Exercise instructions:
Transcribe all records exactly; omit pictures.

::: Task material :::

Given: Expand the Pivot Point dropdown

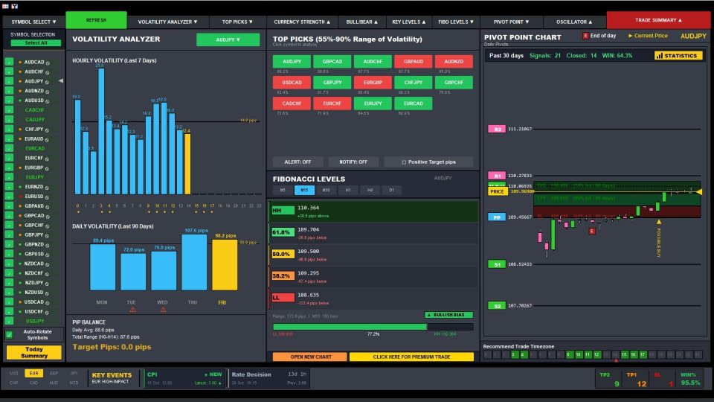Looking at the screenshot, I should coord(512,22).
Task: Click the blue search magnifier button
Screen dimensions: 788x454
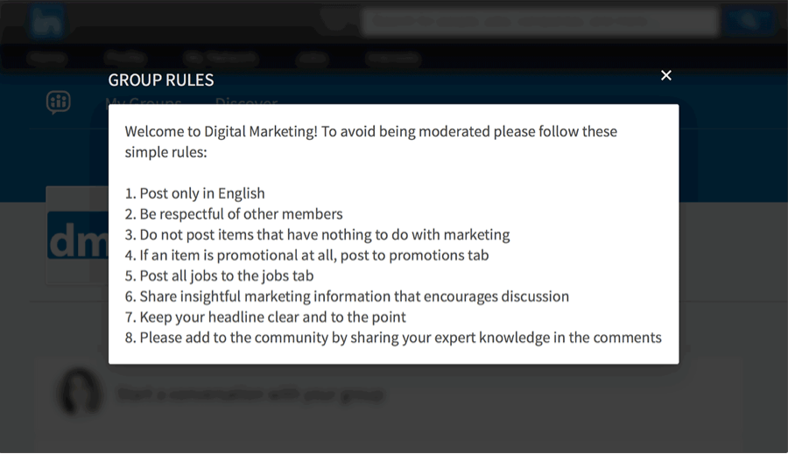Action: pos(749,21)
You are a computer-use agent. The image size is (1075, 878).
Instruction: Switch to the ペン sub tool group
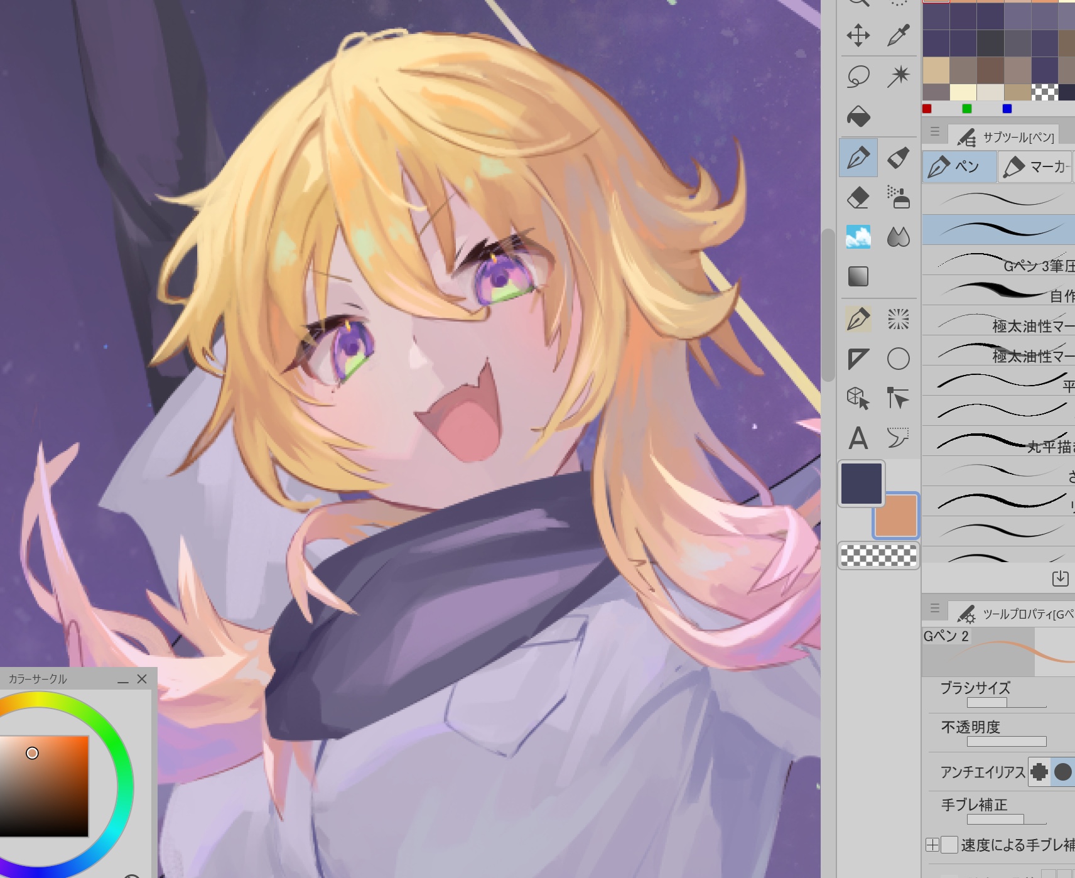tap(959, 167)
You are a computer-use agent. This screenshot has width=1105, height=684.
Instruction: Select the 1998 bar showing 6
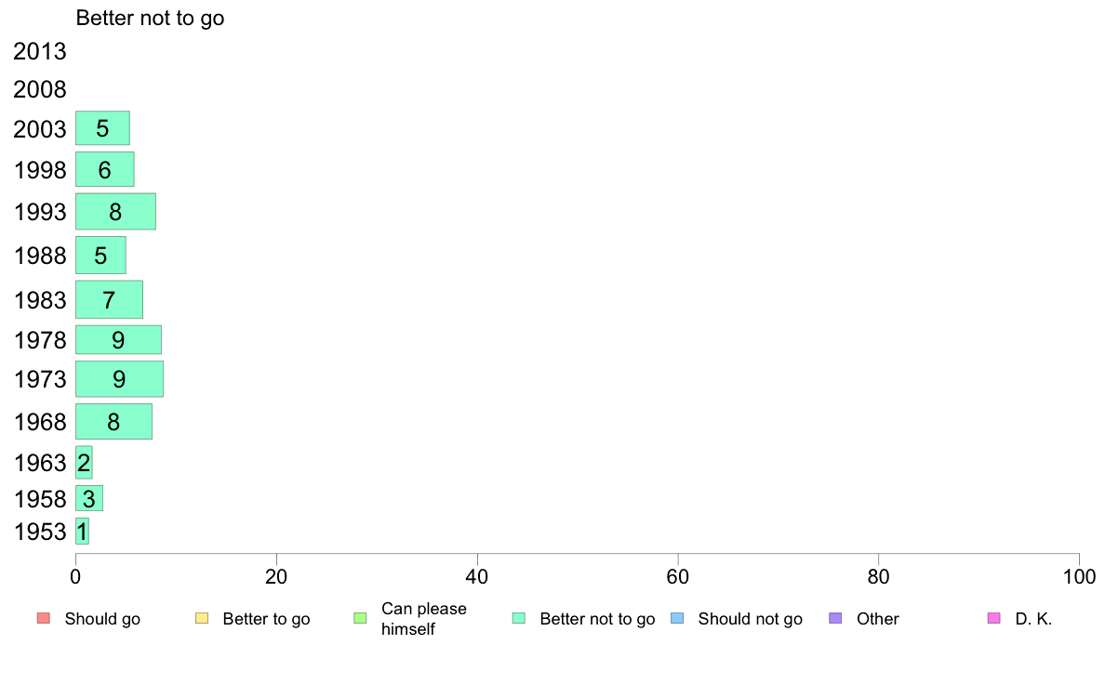(x=105, y=169)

:::

Response to this task:
Given: Expand the Pivot Point dropdown

Looking at the screenshot, I should coord(512,22).
Task: Click the blue search magnifier button
Screen dimensions: 788x454
Action: pos(749,21)
You are a computer-use agent. The image size is (1075, 878).
Instruction: Switch to the ペン sub tool group
tap(959, 167)
You are a computer-use agent. This screenshot has width=1105, height=684.
Instruction: Select the 1998 bar showing 6
(x=105, y=169)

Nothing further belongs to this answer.